*Job*: Reproduce everything from the line containing "Click the Terminar boceto palette button" down to the end of the data, with no changes, and leave the pictures out.
==== Task input ====
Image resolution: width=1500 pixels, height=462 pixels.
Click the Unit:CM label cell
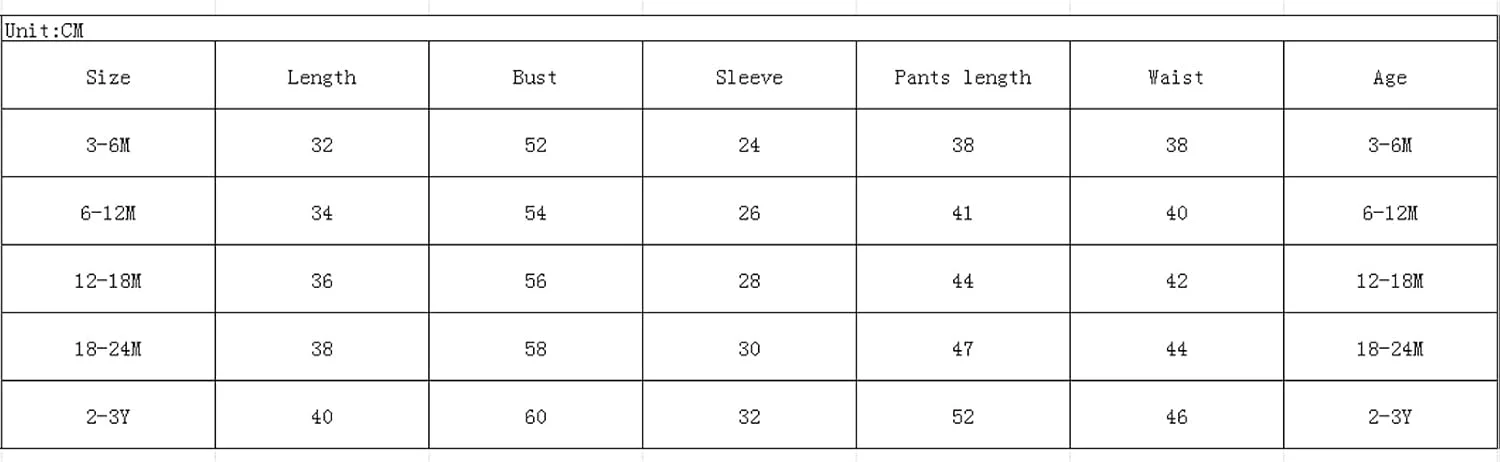pos(45,31)
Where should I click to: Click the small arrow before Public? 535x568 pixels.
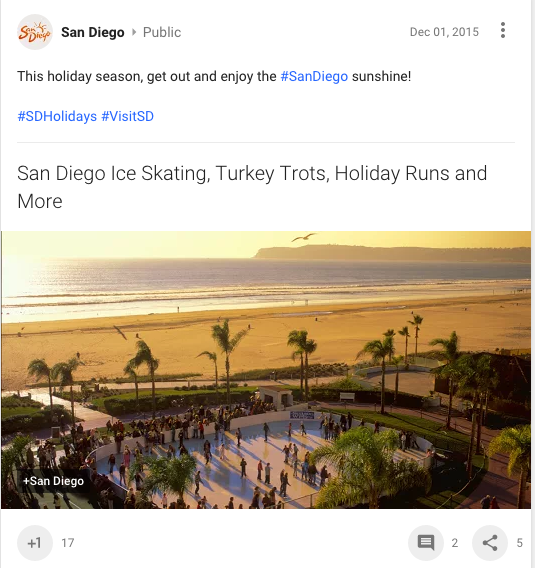coord(134,32)
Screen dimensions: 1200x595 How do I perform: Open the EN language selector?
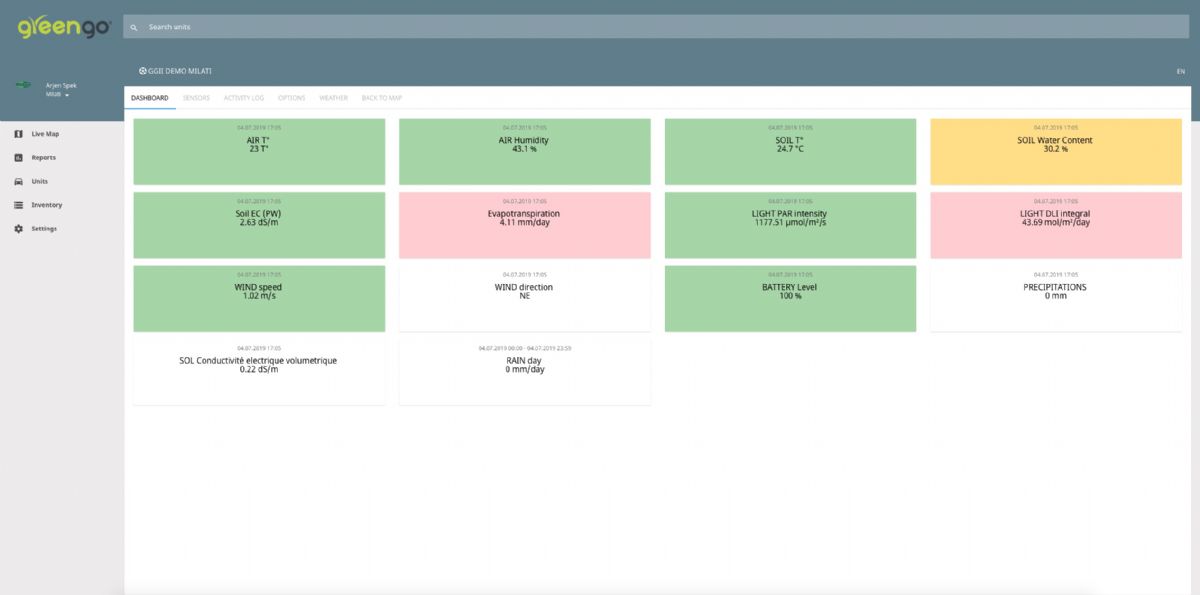click(x=1181, y=72)
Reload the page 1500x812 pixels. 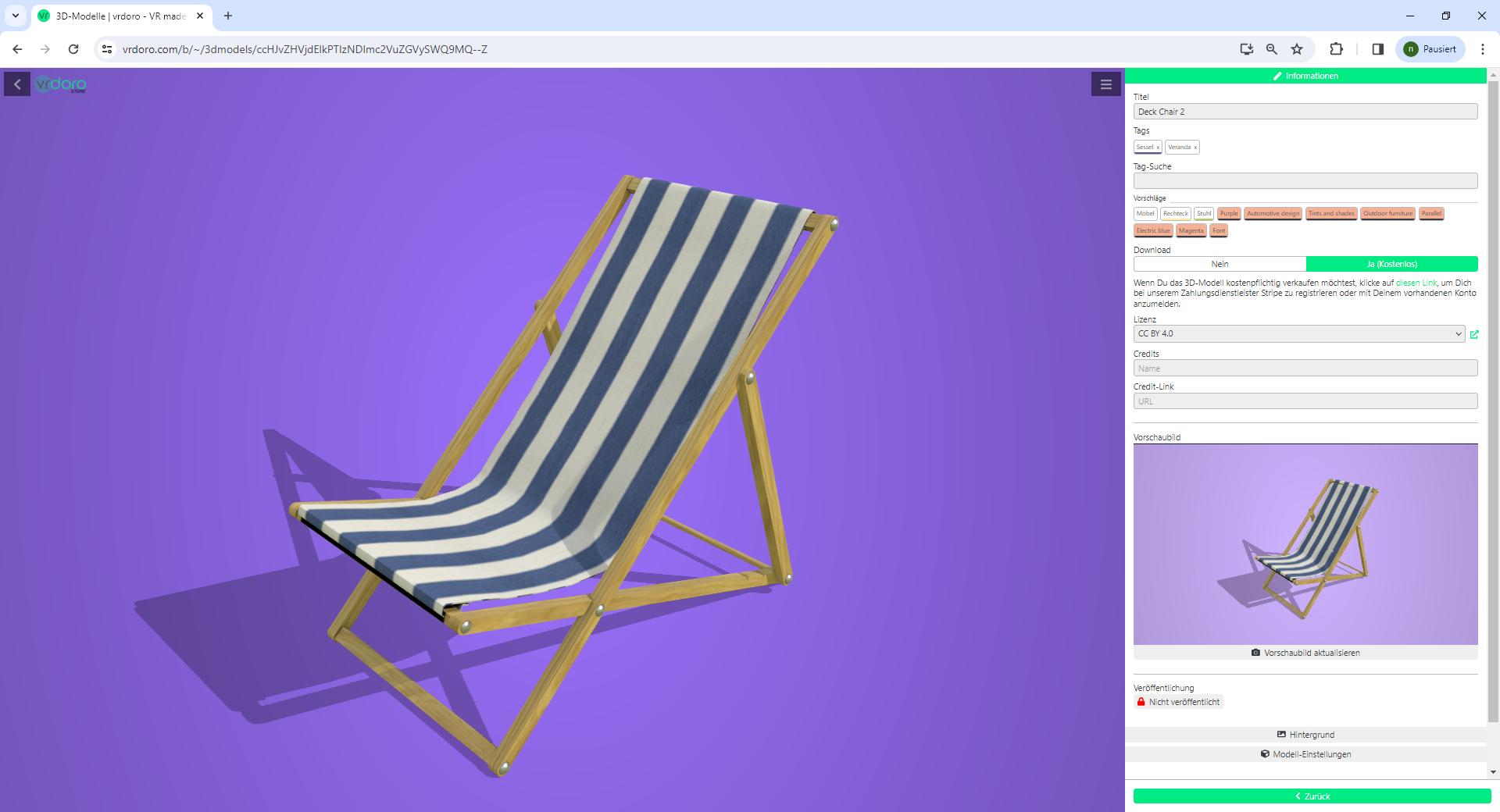point(73,49)
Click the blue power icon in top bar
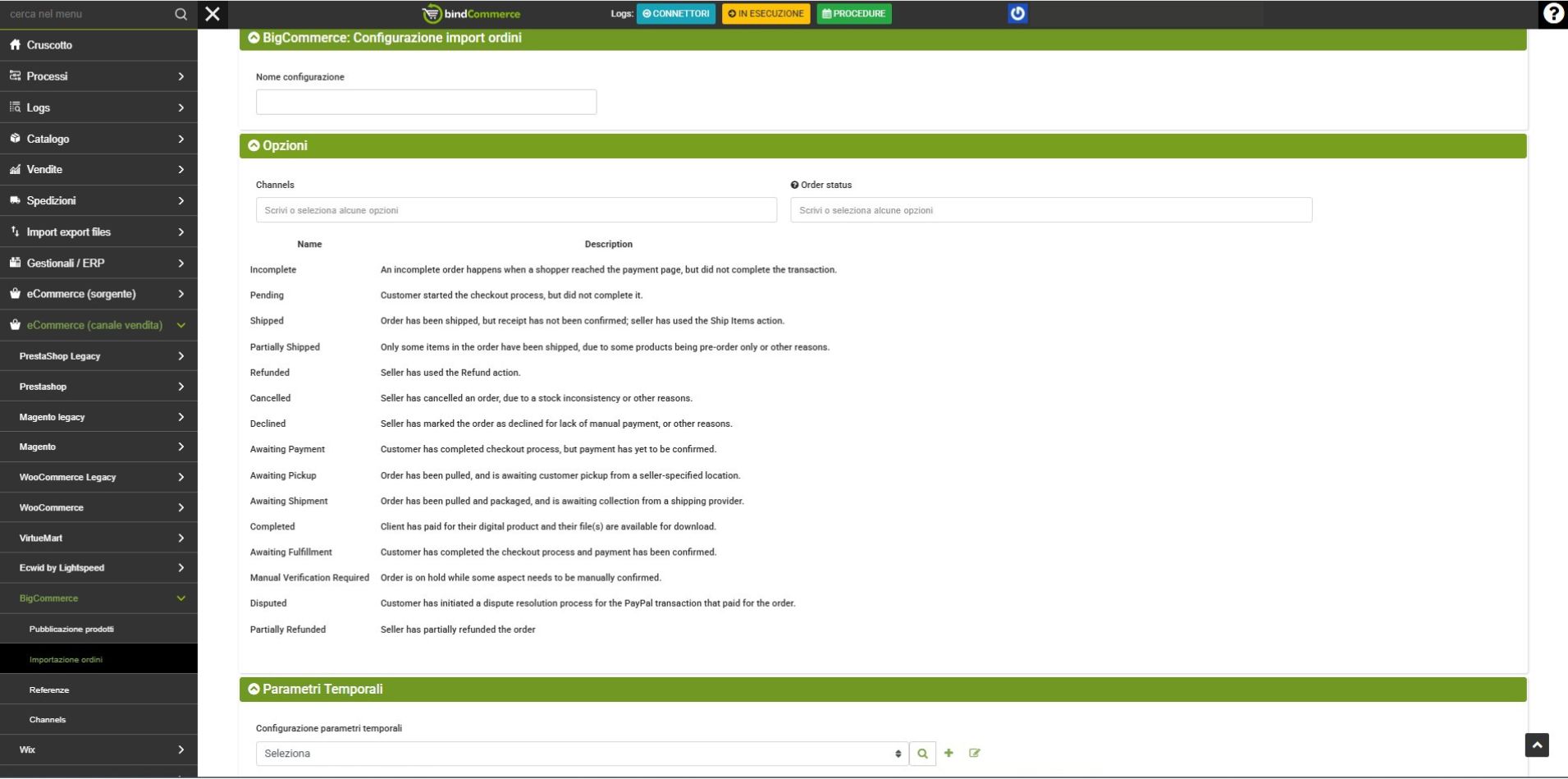The height and width of the screenshot is (779, 1568). tap(1017, 14)
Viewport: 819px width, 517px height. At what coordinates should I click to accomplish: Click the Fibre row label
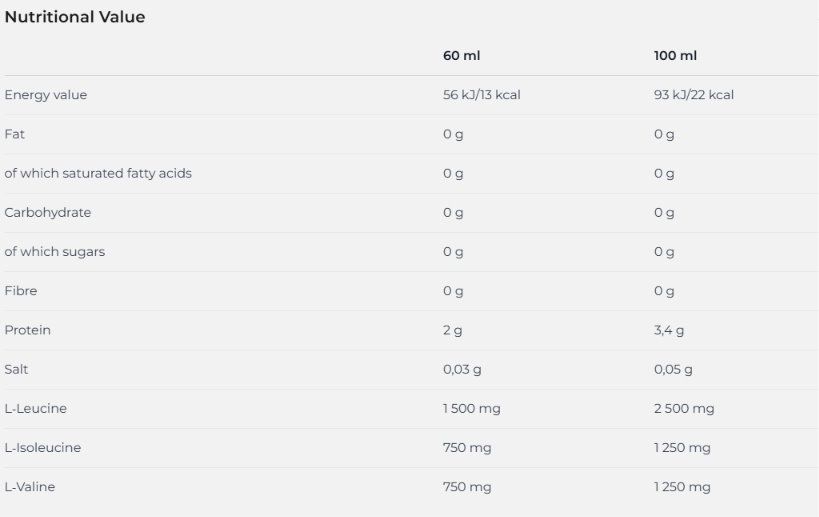21,291
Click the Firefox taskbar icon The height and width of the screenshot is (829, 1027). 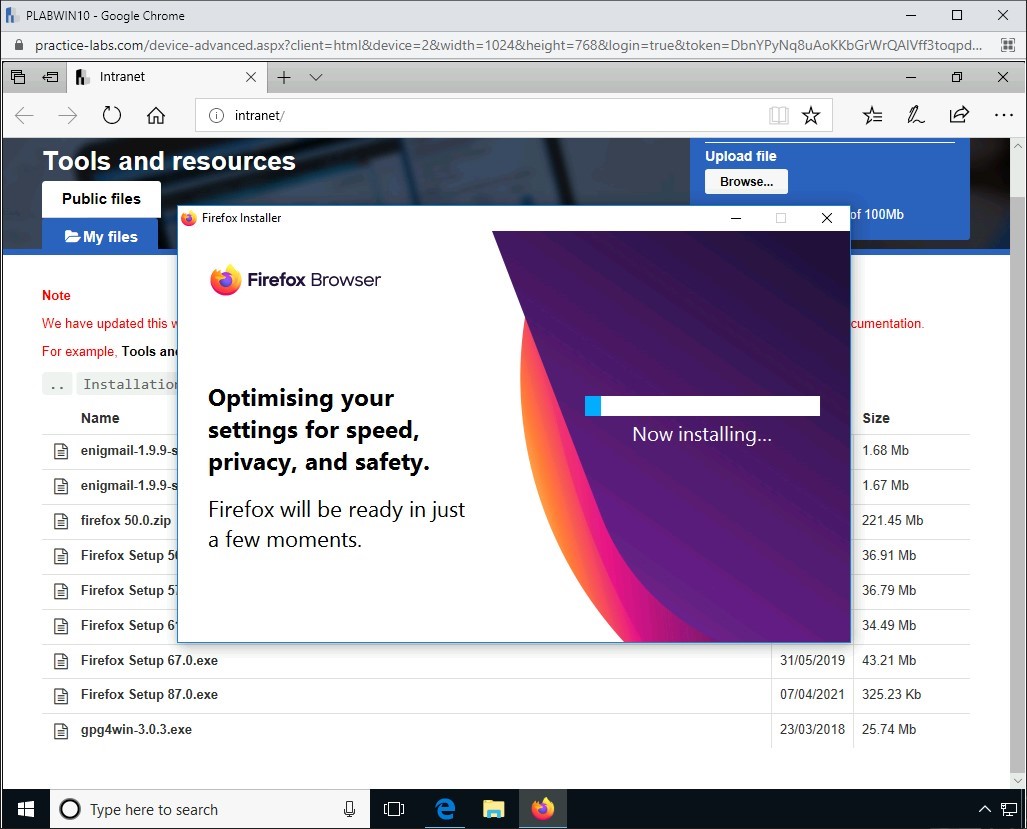(543, 809)
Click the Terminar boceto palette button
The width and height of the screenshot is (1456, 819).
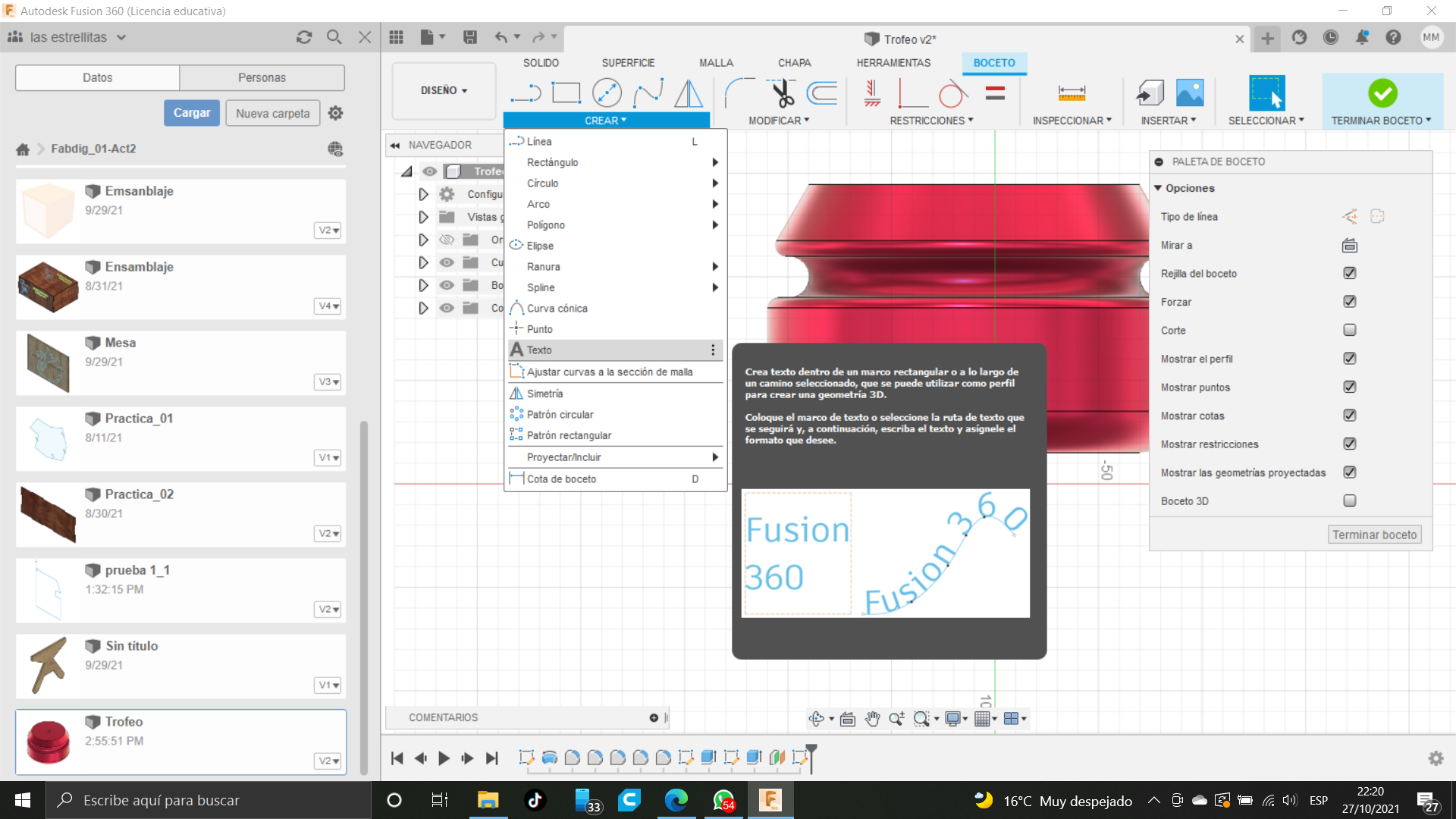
====
*Response to this exercise*:
Click the Terminar boceto palette button
The width and height of the screenshot is (1456, 819).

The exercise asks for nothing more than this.